Percorsi tematici

Archeologia La cava barbieri, Santa Caterina e la Pieve di Corsignano

Archeologia La cava barbieri, Santa Caterina e la Pieve di Corsignano

Intorno a Pienza, a pochi metri dal centro storico, ci si può sbizzarrire camminando per creare percorsi trekking e passeggiate in tranquillità scegliendo alcuni siti e luoghi di straordinario interesse.

Uscendo ad esempio  dalla Porta a Prato si può seguire il percorso sul viale Santa Caterina morta nel 1380 e divenuta Santa grazie al papa Pio II nel 1461.  È stata dichiarata patrona di Roma nel 1866 da papa Pio IX, patrona d’Italia insieme a san Francesco d’Assisi da papa Pio XII nel 1939 e compatrona d’Europa da  papa Giovanni Paolo II nel 1999.

Dopo aver camminato per circa duecento metri su questo viale con lo sguardo rivolto alla Val d’Orcia, scaldati dal sole del sud, si giunge alla chiesa di Santa Caterina costruita nella seconda metà  del Seicento.

L’edificio presenta una facciata in laterizio, con piccole finestre rettangolari, ed è caratterizzato dalla presenza di un’unica navata. La decorazione interna, completamente rivestita di stucchi, risale al 1650. Sull’altare maggiore, dietro un dipinto seicentesco che raffigura le due sante di nome Caterina, la martire di Alessandria e la domenicana di Siena ,è stato rinvenuto un affresco più antico, appartenente alla scuola senese della seconda metà del Quattrocento, vicino allo stile di Matteo di Giovanni (1428 ca.-1495).
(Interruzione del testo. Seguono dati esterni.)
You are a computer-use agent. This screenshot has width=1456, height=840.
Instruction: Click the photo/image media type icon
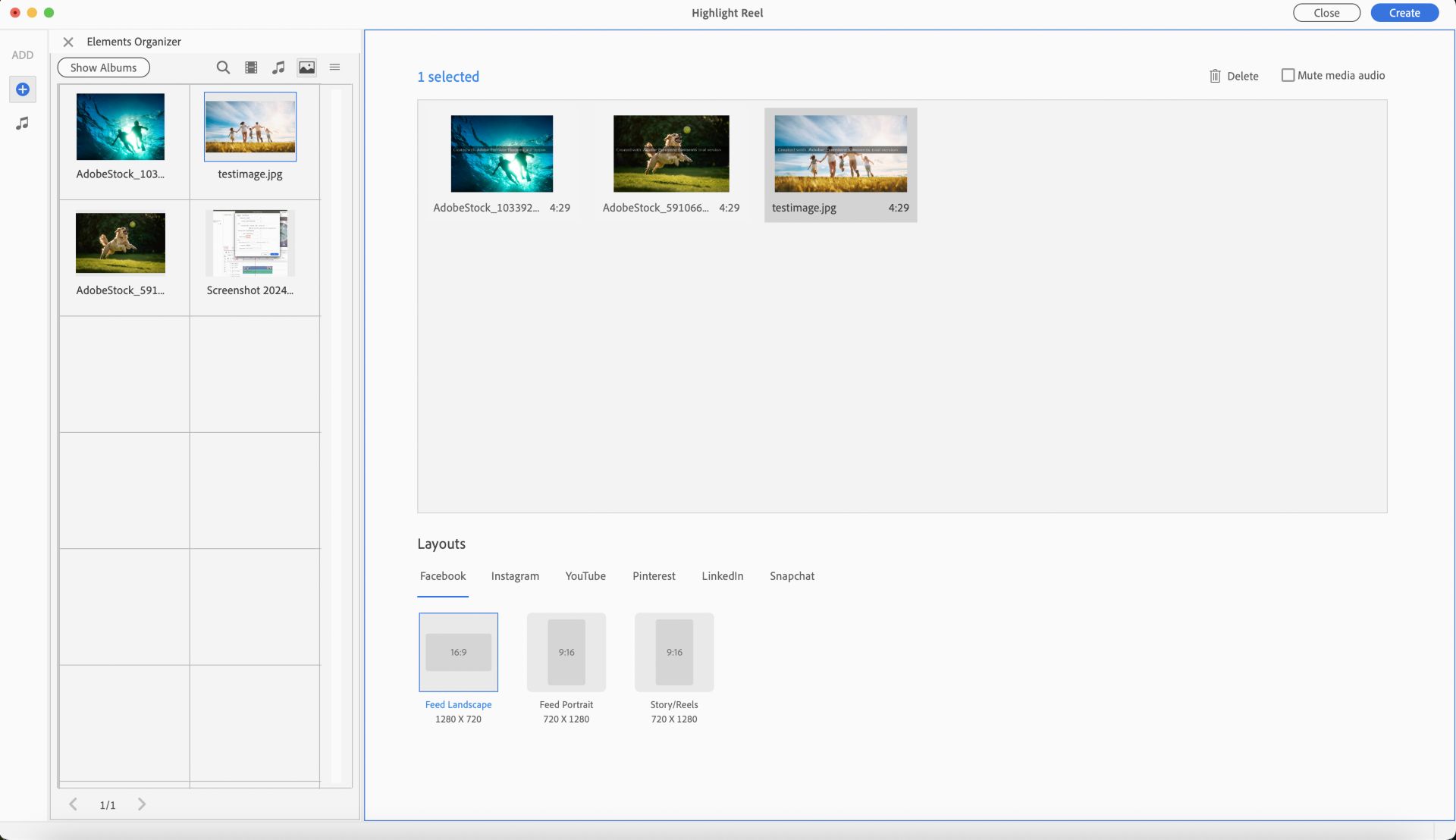tap(307, 67)
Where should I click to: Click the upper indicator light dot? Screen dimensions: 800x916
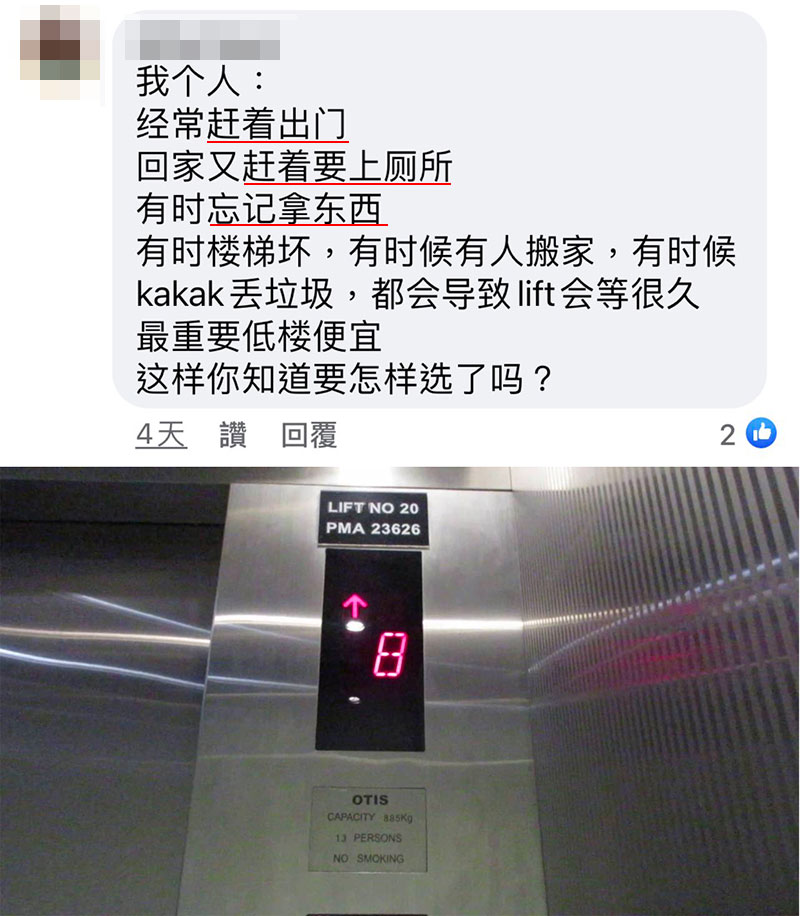[x=355, y=626]
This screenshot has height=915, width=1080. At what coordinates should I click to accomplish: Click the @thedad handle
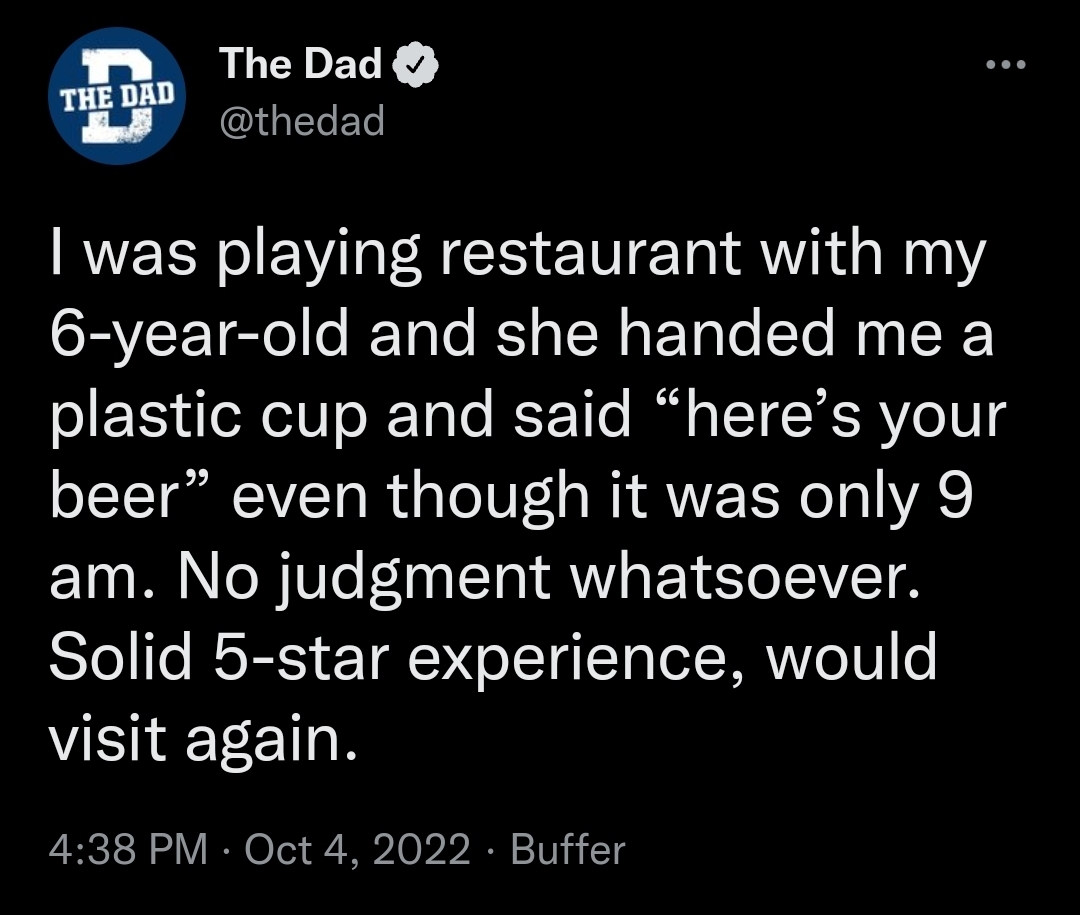(301, 121)
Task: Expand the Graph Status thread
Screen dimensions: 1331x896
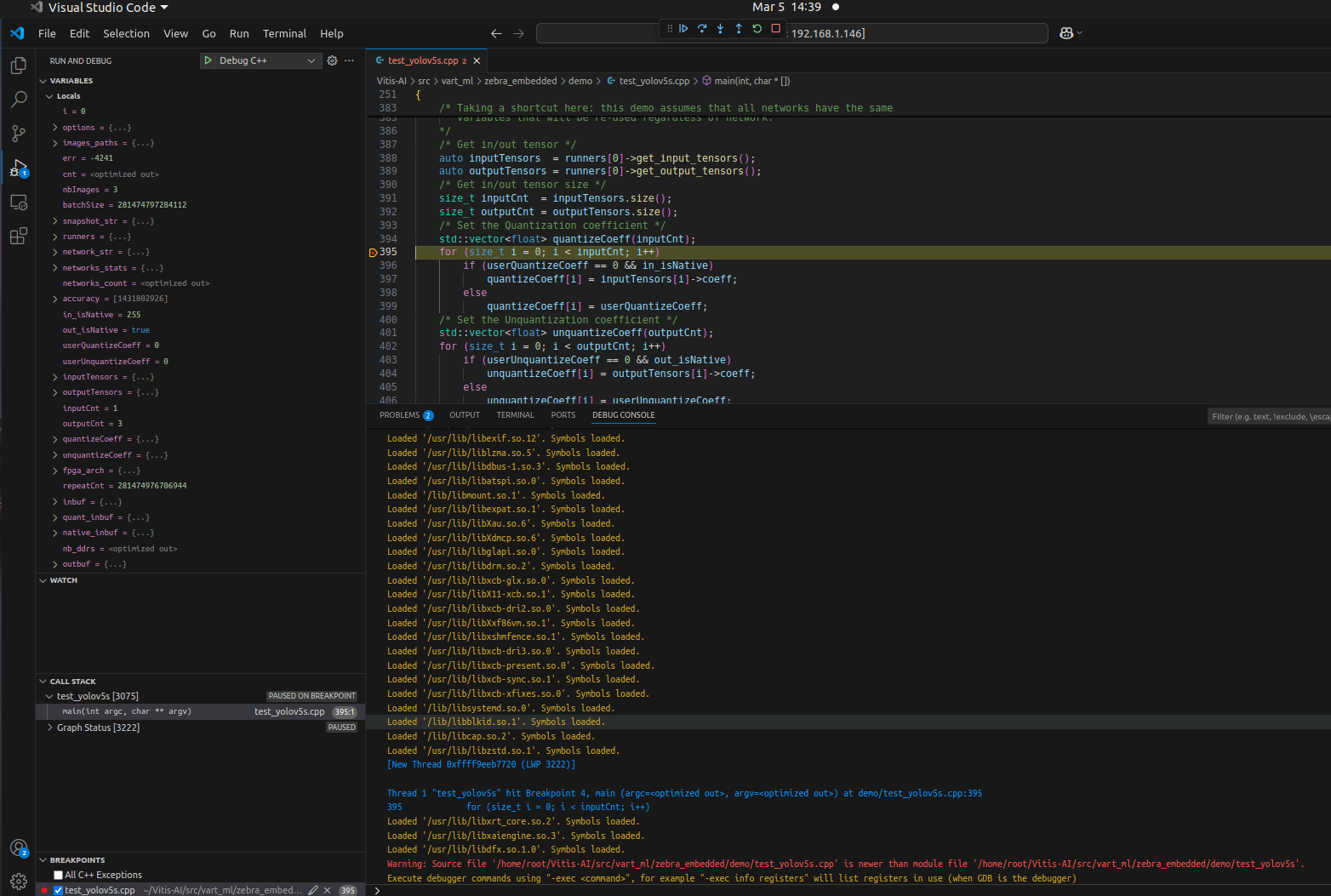Action: [50, 728]
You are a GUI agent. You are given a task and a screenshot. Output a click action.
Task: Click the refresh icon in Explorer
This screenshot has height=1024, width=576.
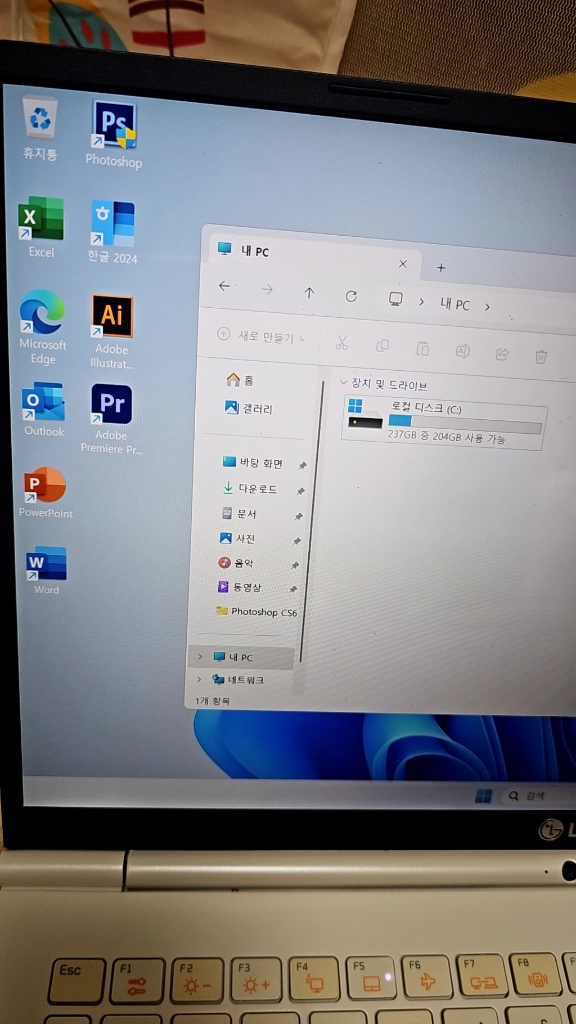click(351, 296)
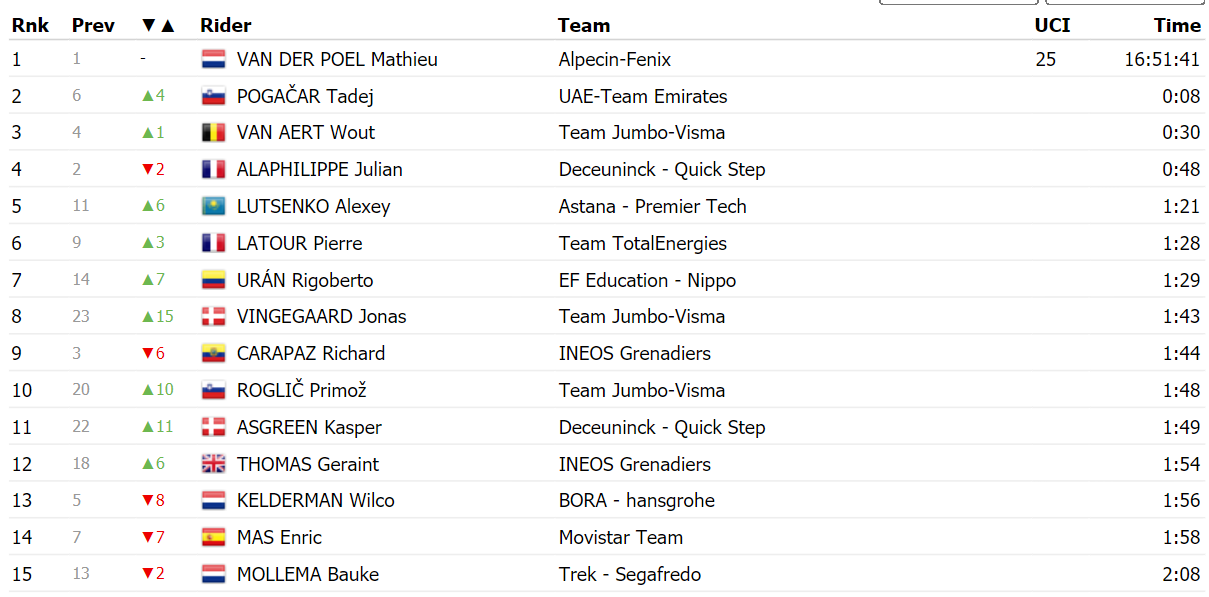1209x597 pixels.
Task: Open the Trek - Segafredo team link
Action: (630, 574)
 L’opera rappresenta la Madonna con il Bambino, circondata da rose e gigli ed è accompagnata da quattro piccoli angeli alati, con aureola e tunica candida, probabilmente un richiamo ai Santi Innocenti uccisi da Erode. Sugli altari laterali sono collocate due tele seicentesche realizzate dal pittore Bartolomeo Bailani di Montepulciano, che illustrano la Nascita e il Martirio di San Giovanni Battista.

La chiesa è edificata sopra un antico sito rupestre, oggi di proprietà privata e visitabile su richiesta, conosciuto come il Romitorio e in prossimità di quella che viene chiamata Cava Barbieri che nei secoli ha restituito una serie di depositi archeologici stratificati che risalgono addirittura al neolitico e che ci fanno comprendere l’antica storia dell’agglomerato di Corsignano, il nome antico della città di Pienza prima della rinascita avvenuta con il Papa Pio II. La cava è situata ai piedi del costone di roccia arenaria in un luogo perfetto per vivere, riparato dal vento freddo, esposto al sole fino al tramonto e caratterizzato da sorgenti di acque fresche e vegetazione. Reperti ceramici, ossa umane sono state rinvenute da questo straordinario sito. Addirittura si sono conservati nei secoli utensili da cucina e lame in selce venuti alla luce agli inizi del XX secolo e appartenenti al V millennio avanti Cristo.

 Ritornando sul viale Santa Caterina, oltrepassando la Chiesa e costeggiando sulla destra il Campo sportivo, si giunge in un punto in cui la strada si divide in due strade più piccole;  rimanendo sulla sinistra si entra all’interno del bosco di Porciano, a destra si sale e si raggiunge il cimitero di Pienza. In entrambe le direzioni incontriamo alcune panchine d’autore che fanno parte dell’esposizione permanente del Sentiero dell’Arte e dell’Anima.

Assai suggestivo il sentiero di sinistra che taglia il bosco fresco per le passeggiate estive, attraversa i campi coltivati con  viti e ulivi e raggiunge infine la bella Pieve di Corsignano, una delle poche costruzioni architettoniche di epoca romanica sopravvissuta, ai repentini cambiamenti della città e dove fra il 2020 e il 2024, sono stati effettuati degli scavi archeologici nella zona esterna absidale dove sono emerse tracce di tre absidi insieme ad alcune sepolture dislocate su diverse altezze.